Organic Poultry Feed Comes to Columbia


Bourn also sells Purina Poultry Feed, which is what I’ve been using. I’m not sure if I’ll change or not yet.

The organic feed’s selling point for me is GMO cannot also be certified organic. The drawback for me is that the ingredient list reads like a pharmacy. The first two ingredients in all their versions of feed are 1. organic grain products and 2. organic plant protein products. The remaining ingredients are supplements and vitamins. It’s not that I have anything against supplements or vitamins. It’s just that I know that a complete balanced feed can be closely achieved through a diverse group of plants/seeds/legumes. The Purina feed ingredient list is pretty much the same. The difference comes in cost. A bag of chick starter and a bag of layer feed of Purina and Natures Grown at Bourn are $17, $13 and $24, $20, respectively.

So the two combating characteristics are GMO and price. Now $7 for a 50 lb bag of feed doesn’t seem like too awfully much, but backyard eggs (for many people) are already pretty expensive. Many people spend hundreds of dollars on their coops and runs, then the cost of feeders and waters, bedding, and feeding the chicks for the first six months, before they even begin to see a return. For too many first time backyard hen owners the cost of the first egg is more than the cost of buying commercial eggs for the entire household for two years! That said, many backyard hen owners are not raising hens for the cost. Most are doing it for more subjective reasons. Not supporting commercial egg production. The desire to know what goes into the food on the table. Wanting a closer connection to food. Wanting their children to know that food comes from living animals and plants rather than prepackaged in plastic on a shelf in the supermarket. And some, like me, also come to love the hens for themselves and their quirky personalities and crazy antics.

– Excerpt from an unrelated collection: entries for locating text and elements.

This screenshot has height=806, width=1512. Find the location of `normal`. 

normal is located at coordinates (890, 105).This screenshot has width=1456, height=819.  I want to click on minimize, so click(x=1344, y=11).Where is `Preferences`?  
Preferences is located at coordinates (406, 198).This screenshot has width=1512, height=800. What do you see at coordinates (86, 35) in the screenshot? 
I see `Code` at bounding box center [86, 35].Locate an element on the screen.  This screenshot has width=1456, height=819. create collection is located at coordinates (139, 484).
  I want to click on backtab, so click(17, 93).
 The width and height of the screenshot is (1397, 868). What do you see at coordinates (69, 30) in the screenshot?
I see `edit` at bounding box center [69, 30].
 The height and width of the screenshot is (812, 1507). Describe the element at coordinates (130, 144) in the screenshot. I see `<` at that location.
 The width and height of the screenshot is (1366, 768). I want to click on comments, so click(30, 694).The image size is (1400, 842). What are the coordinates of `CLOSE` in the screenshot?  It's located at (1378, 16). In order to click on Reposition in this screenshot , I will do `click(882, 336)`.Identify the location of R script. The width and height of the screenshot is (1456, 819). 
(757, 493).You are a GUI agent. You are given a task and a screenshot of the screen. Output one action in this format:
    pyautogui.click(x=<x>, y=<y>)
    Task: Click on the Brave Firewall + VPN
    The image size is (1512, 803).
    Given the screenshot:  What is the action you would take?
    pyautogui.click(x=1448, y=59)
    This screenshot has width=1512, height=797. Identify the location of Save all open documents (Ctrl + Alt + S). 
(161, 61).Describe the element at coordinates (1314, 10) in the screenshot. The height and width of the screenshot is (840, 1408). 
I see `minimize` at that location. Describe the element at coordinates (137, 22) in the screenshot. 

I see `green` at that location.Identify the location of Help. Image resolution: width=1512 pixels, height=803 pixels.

Commercial feed rations aren’t the be all and end all of feeding backyard birds. Many homes have the ability to also feed table scraps to their birds. I rarely have leftovers or scraps for my birds. Certainly not enough to sustain them, not even enough to supplement their diets. During the summer my birds get bugs and worms and I keep a bag of whole oats out in the coop and they get 10-20 ounces of oats scattered in the run everyday. They love to have it scattered around as it plays to their foraging natures. Hens whose only feed source is a feeder will make a mess of it. They need multiple sources of food to keep them entertained. I have a friend, who can’t compost at her location, that brings me lots of food scraps and loaves of bread. I tie the loaves of bread to the fencing in the run and the hens have something to peck at when they aren’t scratching for bugs/worms/oats. In the winter I add whole corn and sunflower seeds to the whole oats. I also sprout seeds for them and give them lots of kale and comfrey from the garden. My hens LOVE kale! And carrot tops! I have to screen off my carrots or they eat them right down to the ground.

So as a recap of how I feed my hens. I give them the option to eat as much of the commercial (read well balanced) feed as they want. While supplementing with grain/seeds, food scraps (including meat and egg scraps), sprouts, and worms/bugs. I give oyster shell (and I smash up their egg shells) and grit free choice as well.